─── Stored data ───

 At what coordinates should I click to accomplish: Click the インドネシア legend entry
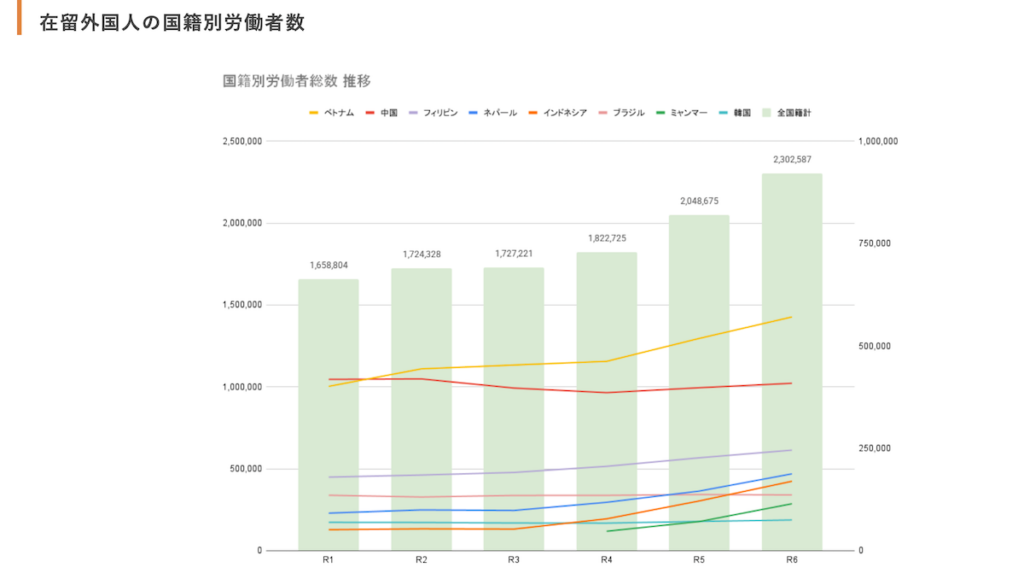point(564,113)
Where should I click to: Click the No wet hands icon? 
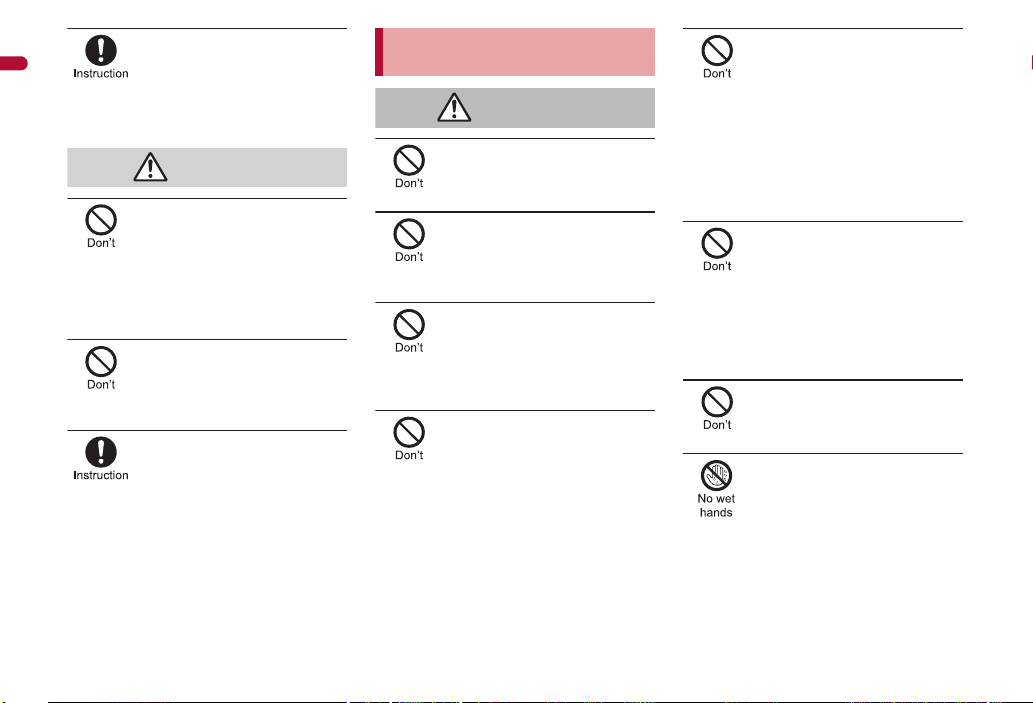click(716, 475)
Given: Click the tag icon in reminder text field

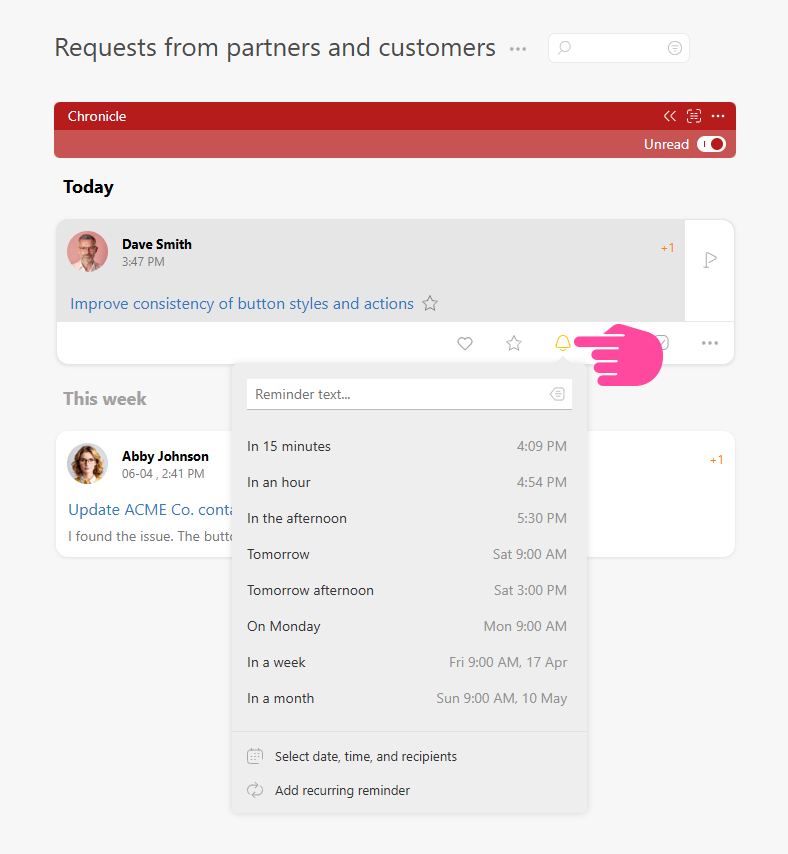Looking at the screenshot, I should (x=557, y=394).
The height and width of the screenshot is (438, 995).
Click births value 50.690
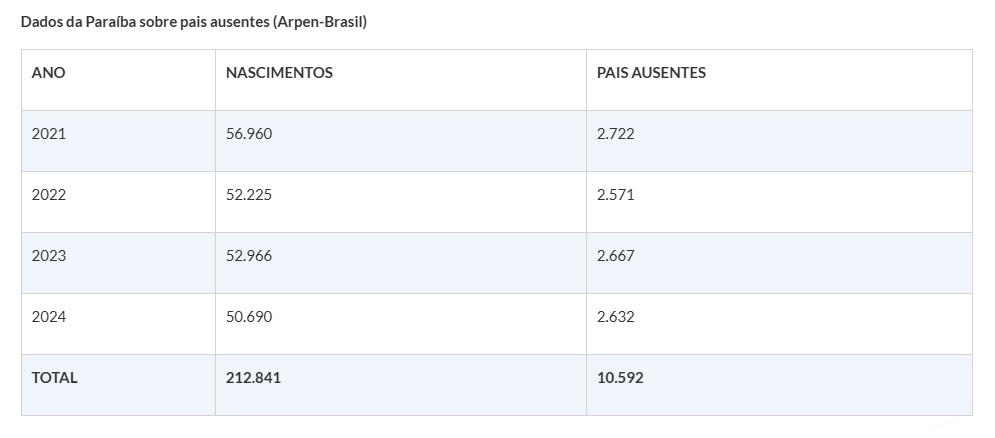pos(249,317)
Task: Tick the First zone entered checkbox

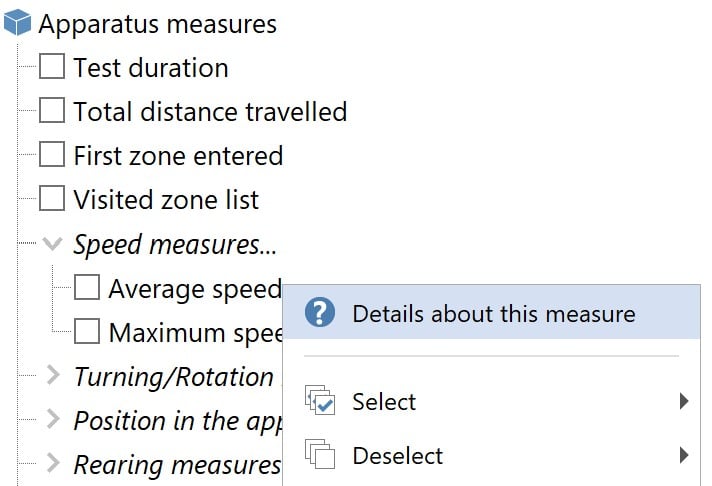Action: [52, 155]
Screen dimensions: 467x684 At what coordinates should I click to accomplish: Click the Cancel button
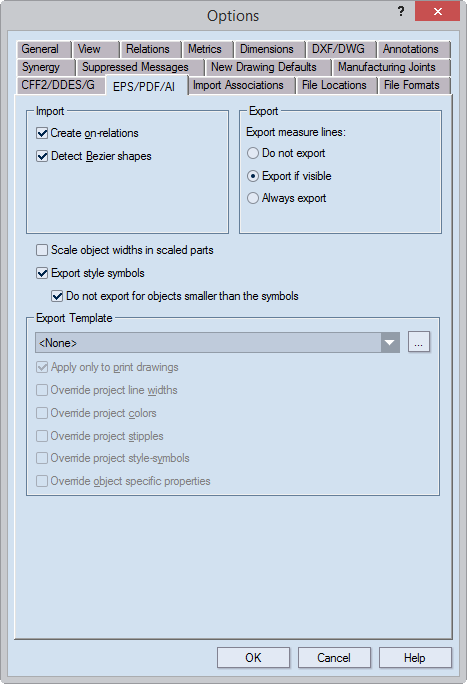pos(334,657)
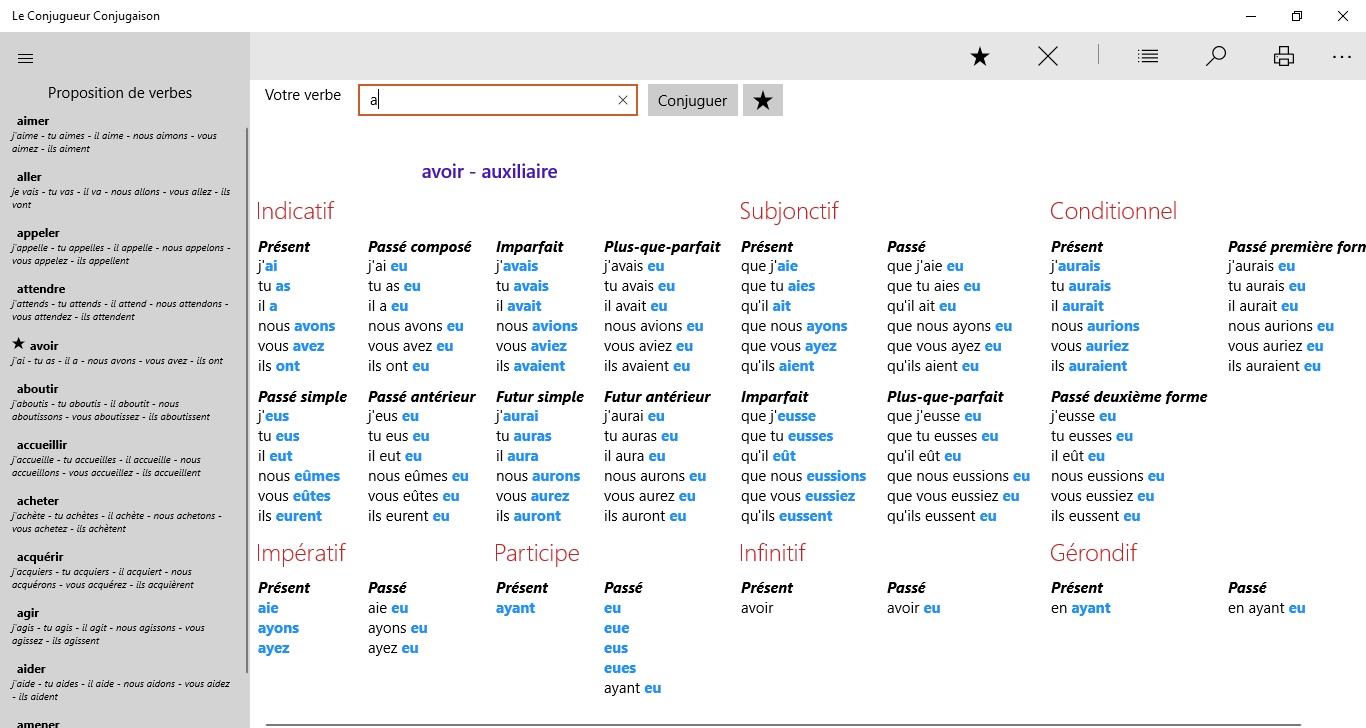Open the list view icon in toolbar

coord(1148,57)
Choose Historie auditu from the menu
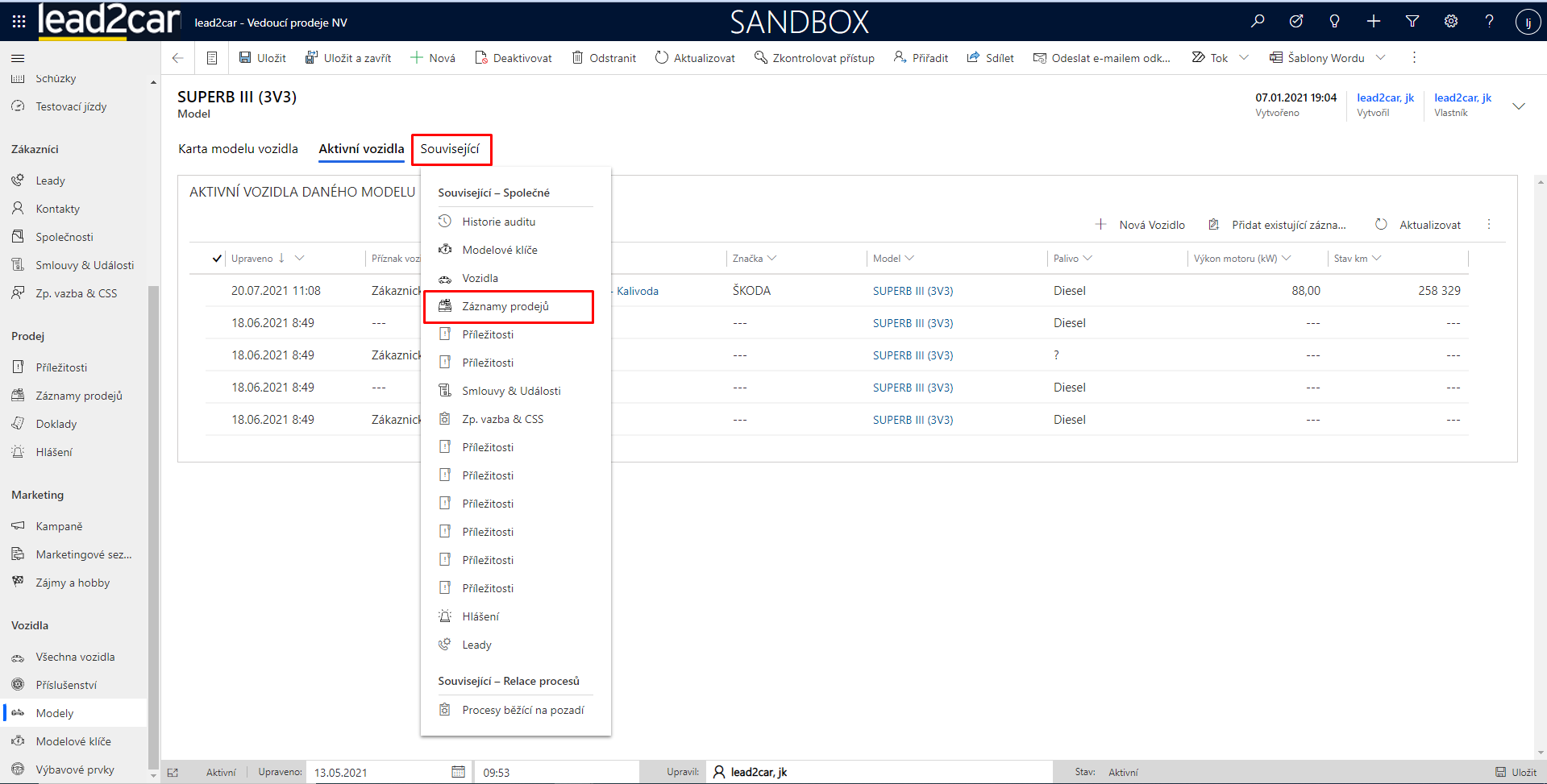The image size is (1547, 784). [498, 222]
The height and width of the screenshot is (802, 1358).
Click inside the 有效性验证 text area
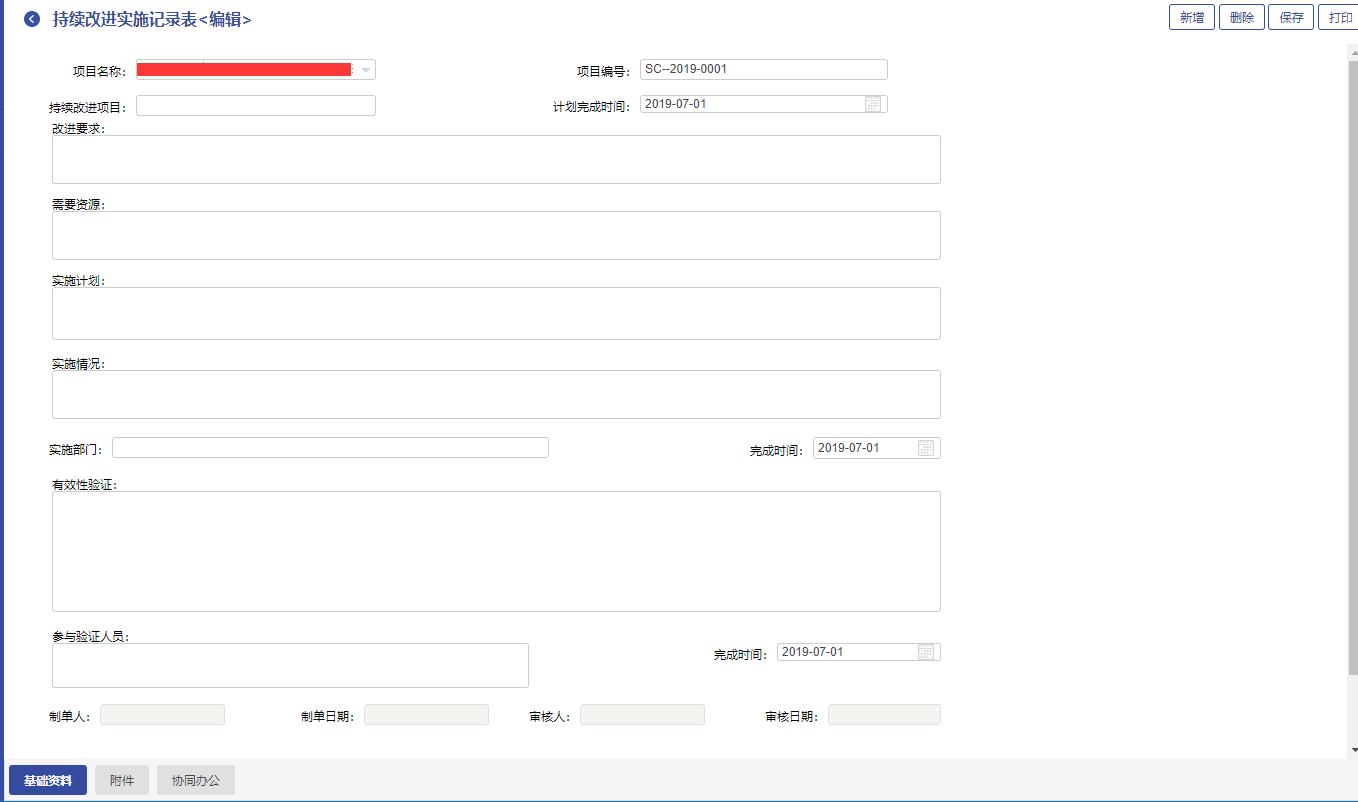[496, 551]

───

> Directions for this task:
Every line of the material must be returned verbatim, and pictures must be left behind.

> Solution to the exercise:
 At what coordinates should I click to accomplish: Click the インドネシア legend entry
point(564,113)
Where should I click to: Click the No wet hands icon? 
click(716, 475)
Given: Click the tag icon in reminder text field

Looking at the screenshot, I should (x=557, y=394).
The height and width of the screenshot is (438, 995).
Click births value 50.690
pos(249,317)
Task: Tick the First zone entered checkbox

Action: [52, 155]
Screen dimensions: 467x684 At what coordinates should I click to accomplish: Click the Cancel button
pos(334,657)
Open the list view icon in toolbar

coord(1148,57)
Choose Historie auditu from the menu
The image size is (1547, 784). [498, 222]
The height and width of the screenshot is (802, 1358).
Click inside the 有效性验证 text area
[496, 551]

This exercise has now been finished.